*Work to complete*
Through the last line of the entries, please copy every line exactly, starting with the one that contains "Click the reload page toggle icon".

Stored data
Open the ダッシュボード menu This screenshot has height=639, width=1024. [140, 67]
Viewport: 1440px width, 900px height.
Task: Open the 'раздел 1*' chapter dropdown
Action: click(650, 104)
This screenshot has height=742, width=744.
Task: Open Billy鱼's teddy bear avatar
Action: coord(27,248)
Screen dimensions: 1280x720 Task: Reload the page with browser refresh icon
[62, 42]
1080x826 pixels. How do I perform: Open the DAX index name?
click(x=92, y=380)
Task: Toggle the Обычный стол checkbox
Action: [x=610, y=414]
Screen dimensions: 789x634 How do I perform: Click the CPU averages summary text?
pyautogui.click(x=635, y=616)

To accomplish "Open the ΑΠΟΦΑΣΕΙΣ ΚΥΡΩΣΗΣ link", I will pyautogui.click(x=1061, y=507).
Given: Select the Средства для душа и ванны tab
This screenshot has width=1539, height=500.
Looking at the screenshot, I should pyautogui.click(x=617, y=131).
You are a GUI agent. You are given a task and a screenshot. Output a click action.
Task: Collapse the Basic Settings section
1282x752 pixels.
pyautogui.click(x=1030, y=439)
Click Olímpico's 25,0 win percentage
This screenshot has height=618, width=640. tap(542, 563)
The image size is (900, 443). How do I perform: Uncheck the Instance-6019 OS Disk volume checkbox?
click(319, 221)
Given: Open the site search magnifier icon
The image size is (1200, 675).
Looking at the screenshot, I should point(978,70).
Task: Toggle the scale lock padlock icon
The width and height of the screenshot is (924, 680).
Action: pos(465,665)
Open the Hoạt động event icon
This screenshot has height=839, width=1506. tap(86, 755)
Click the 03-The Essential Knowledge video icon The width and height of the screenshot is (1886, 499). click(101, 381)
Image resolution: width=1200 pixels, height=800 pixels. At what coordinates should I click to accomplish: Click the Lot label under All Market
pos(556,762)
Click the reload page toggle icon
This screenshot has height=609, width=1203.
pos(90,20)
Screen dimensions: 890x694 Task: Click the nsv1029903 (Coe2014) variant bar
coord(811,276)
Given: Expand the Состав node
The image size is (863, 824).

*Task solution*
Click the reload page toggle icon
This screenshot has height=609, width=1203.
pos(90,20)
Screen dimensions: 890x694 Task: Click the nsv1029903 (Coe2014) variant bar
coord(811,276)
Given: Expand the Состав node
The image size is (863, 824).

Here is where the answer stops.